To do:
The word "screenshot" may appear in some lines of the data; copy every such line.

Records for processing:
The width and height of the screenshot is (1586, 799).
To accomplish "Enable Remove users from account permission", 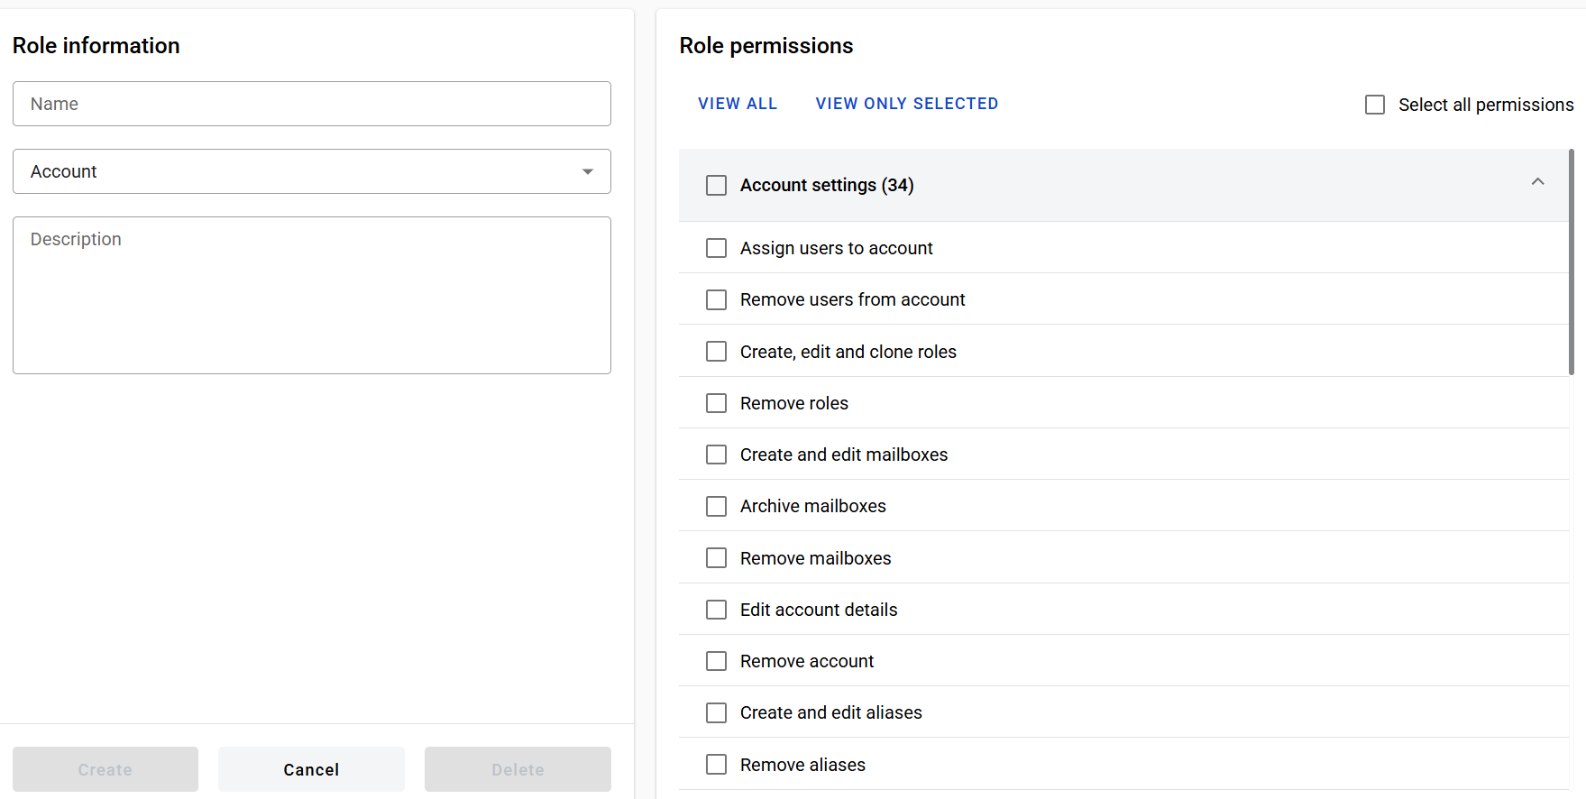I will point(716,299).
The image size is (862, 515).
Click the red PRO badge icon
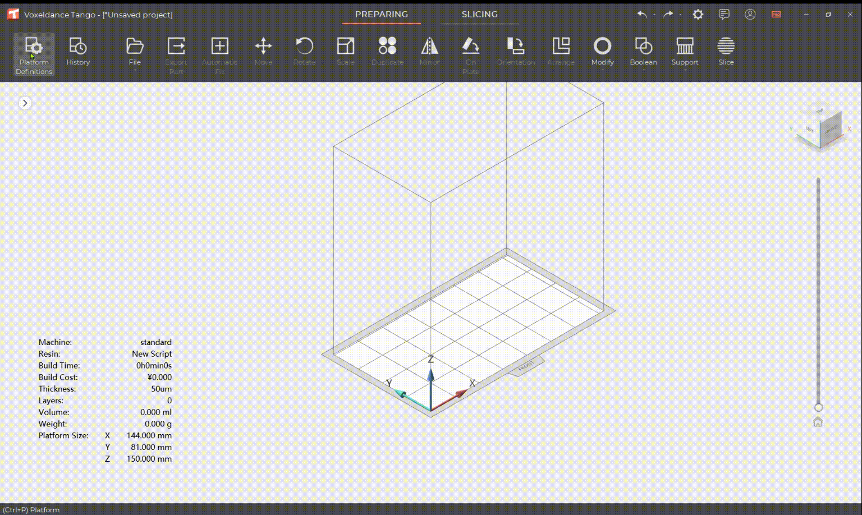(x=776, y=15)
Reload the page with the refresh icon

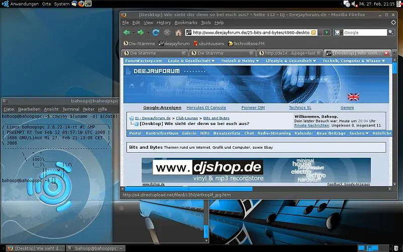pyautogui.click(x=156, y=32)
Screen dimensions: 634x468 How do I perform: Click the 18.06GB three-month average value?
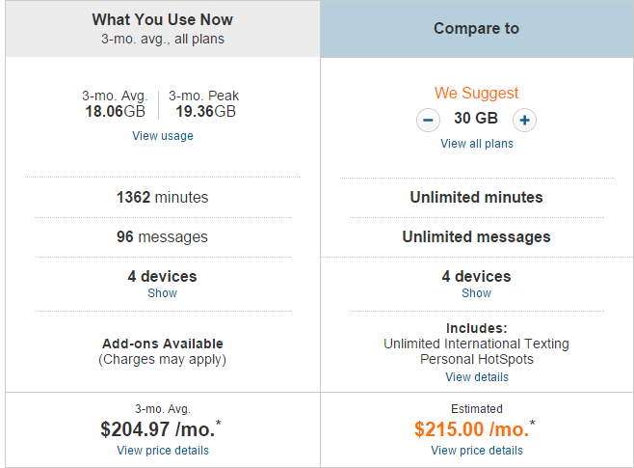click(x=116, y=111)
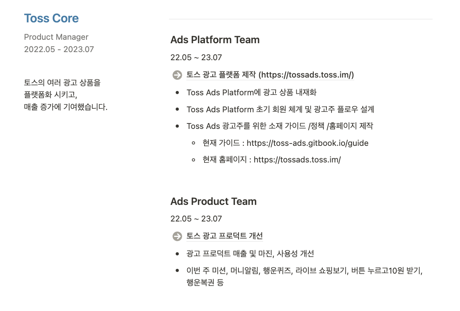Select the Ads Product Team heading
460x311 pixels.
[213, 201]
* * *
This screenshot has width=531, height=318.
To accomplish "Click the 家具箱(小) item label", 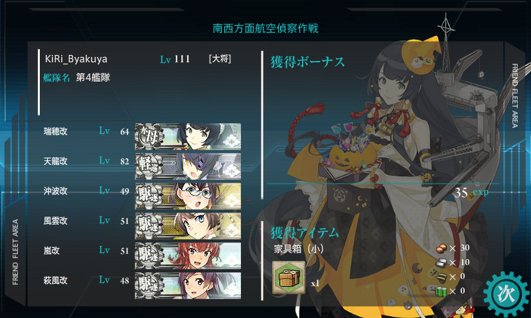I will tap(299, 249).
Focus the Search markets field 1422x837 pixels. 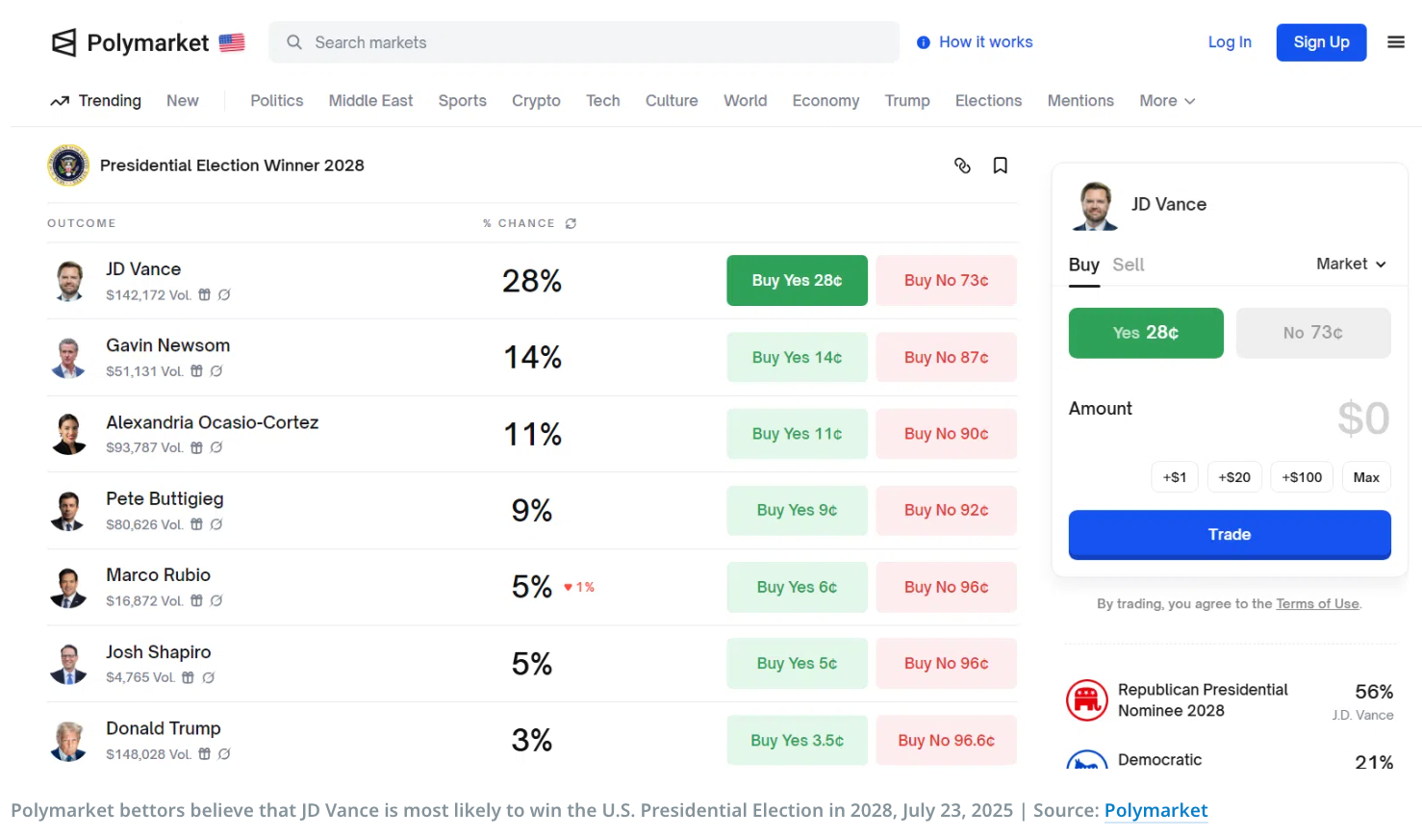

The answer:
The width and height of the screenshot is (1586, 799).
This screenshot has width=531, height=318.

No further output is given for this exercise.